Entries taken from a collection:
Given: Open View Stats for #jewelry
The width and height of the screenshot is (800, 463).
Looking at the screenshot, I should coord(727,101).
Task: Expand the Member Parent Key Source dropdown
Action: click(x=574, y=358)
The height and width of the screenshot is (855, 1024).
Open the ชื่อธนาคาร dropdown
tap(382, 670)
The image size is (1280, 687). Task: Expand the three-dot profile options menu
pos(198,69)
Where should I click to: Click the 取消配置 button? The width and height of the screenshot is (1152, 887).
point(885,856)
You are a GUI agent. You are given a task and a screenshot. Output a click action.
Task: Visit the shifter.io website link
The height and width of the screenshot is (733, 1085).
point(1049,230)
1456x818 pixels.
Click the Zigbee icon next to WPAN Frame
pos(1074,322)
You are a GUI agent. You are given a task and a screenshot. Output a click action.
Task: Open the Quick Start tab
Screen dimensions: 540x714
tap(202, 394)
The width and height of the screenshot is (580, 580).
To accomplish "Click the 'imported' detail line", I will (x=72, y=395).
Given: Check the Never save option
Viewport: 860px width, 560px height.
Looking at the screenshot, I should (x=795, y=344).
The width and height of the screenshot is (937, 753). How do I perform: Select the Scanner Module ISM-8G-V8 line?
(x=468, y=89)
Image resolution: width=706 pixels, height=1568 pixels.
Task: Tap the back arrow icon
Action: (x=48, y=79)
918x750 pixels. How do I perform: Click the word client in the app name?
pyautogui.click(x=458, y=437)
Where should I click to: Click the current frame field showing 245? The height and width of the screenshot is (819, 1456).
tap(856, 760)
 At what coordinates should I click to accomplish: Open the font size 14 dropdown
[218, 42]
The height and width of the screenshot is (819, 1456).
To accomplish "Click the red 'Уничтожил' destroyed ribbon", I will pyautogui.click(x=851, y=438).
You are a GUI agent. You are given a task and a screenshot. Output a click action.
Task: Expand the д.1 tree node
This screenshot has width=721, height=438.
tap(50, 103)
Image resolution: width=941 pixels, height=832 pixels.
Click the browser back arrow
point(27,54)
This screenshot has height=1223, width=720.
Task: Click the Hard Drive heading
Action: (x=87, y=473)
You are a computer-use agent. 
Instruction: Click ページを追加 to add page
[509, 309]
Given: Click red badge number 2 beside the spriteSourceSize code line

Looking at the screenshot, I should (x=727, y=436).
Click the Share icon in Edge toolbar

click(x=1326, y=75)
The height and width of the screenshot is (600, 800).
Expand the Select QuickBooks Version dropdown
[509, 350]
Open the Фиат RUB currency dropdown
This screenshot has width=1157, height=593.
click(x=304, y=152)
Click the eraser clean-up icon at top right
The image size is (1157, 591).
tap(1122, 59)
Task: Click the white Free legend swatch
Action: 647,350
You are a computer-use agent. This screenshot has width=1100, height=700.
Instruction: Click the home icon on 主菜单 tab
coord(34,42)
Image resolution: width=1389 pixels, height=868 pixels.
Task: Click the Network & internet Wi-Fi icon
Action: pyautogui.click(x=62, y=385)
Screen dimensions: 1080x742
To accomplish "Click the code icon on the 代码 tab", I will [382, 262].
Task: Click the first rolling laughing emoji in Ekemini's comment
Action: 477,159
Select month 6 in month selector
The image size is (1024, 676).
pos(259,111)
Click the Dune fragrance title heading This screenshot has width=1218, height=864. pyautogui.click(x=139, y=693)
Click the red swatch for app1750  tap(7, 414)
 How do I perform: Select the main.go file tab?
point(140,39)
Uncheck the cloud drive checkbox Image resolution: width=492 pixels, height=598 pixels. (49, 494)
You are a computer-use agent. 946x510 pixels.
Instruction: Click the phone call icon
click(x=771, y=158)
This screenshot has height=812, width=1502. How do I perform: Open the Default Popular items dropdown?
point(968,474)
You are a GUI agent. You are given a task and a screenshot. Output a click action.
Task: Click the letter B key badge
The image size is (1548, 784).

Task objective: Print the data in full. Match it exactly.

Solution to the problem:
Given: Open View Stats for #jewelry
The width and height of the screenshot is (800, 463).
Looking at the screenshot, I should coord(727,101).
Task: Expand the Member Parent Key Source dropdown
Action: click(x=574, y=358)
The height and width of the screenshot is (855, 1024).
Open the ชื่อธนาคาร dropdown
tap(382, 670)
The image size is (1280, 687). Task: Expand the three-dot profile options menu
pos(198,69)
Where should I click to: Click the 取消配置 button? The width and height of the screenshot is (1152, 887).
point(885,856)
You are a GUI agent. You are given a task and a screenshot. Output a click action.
Task: Visit the shifter.io website link
The height and width of the screenshot is (733, 1085).
point(1049,230)
1456x818 pixels.
Click the Zigbee icon next to WPAN Frame
pos(1074,322)
You are a GUI agent. You are given a task and a screenshot. Output a click action.
Task: Open the Quick Start tab
Screen dimensions: 540x714
tap(202, 394)
The width and height of the screenshot is (580, 580).
To accomplish "Click the 'imported' detail line", I will (x=72, y=395).
Given: Check the Never save option
Viewport: 860px width, 560px height.
Looking at the screenshot, I should (x=795, y=344).
The width and height of the screenshot is (937, 753). How do I perform: Select the Scanner Module ISM-8G-V8 line?
(x=468, y=89)
Image resolution: width=706 pixels, height=1568 pixels.
Task: Tap the back arrow icon
Action: (x=48, y=79)
918x750 pixels. How do I perform: Click the word client in the app name?
pyautogui.click(x=458, y=437)
Where should I click to: Click the current frame field showing 245? The height and width of the screenshot is (819, 1456).
tap(856, 760)
 At what coordinates should I click to accomplish: Open the font size 14 dropdown
[218, 42]
The height and width of the screenshot is (819, 1456).
To accomplish "Click the red 'Уничтожил' destroyed ribbon", I will pyautogui.click(x=851, y=438).
You are a GUI agent. You are given a task and a screenshot. Output a click action.
Task: Expand the д.1 tree node
This screenshot has width=721, height=438.
tap(50, 103)
Image resolution: width=941 pixels, height=832 pixels.
Click the browser back arrow
point(27,54)
This screenshot has height=1223, width=720.
Task: Click the Hard Drive heading
Action: (x=87, y=473)
You are a computer-use agent. 
Instruction: Click ページを追加 to add page
[509, 309]
Given: Click red badge number 2 beside the spriteSourceSize code line

Looking at the screenshot, I should (x=727, y=436).
Click the Share icon in Edge toolbar

click(x=1326, y=75)
The height and width of the screenshot is (600, 800).
Expand the Select QuickBooks Version dropdown
[509, 350]
Open the Фиат RUB currency dropdown
This screenshot has width=1157, height=593.
click(x=304, y=152)
Click the eraser clean-up icon at top right
The image size is (1157, 591).
tap(1122, 59)
Task: Click the white Free legend swatch
Action: 647,350
You are a computer-use agent. This screenshot has width=1100, height=700.
Instruction: Click the home icon on 主菜单 tab
coord(34,42)
Image resolution: width=1389 pixels, height=868 pixels.
Task: Click the Network & internet Wi-Fi icon
Action: pyautogui.click(x=62, y=385)
Screen dimensions: 1080x742
To accomplish "Click the code icon on the 代码 tab", I will [382, 262].
Task: Click the first rolling laughing emoji in Ekemini's comment
Action: 477,159
Select month 6 in month selector
The image size is (1024, 676).
pos(259,111)
Click the Dune fragrance title heading This screenshot has width=1218, height=864. pyautogui.click(x=139, y=693)
Click the red swatch for app1750  tap(7, 414)
 How do I perform: Select the main.go file tab?
point(140,39)
Uncheck the cloud drive checkbox Image resolution: width=492 pixels, height=598 pixels. (49, 494)
You are a computer-use agent. 946x510 pixels.
Instruction: Click the phone call icon
click(x=771, y=158)
This screenshot has height=812, width=1502. How do I perform: Open the Default Popular items dropdown?
point(968,474)
You are a GUI agent. You are given a task and a screenshot. Output a click action.
Task: Click the letter B key badge
The image size is (1548, 784).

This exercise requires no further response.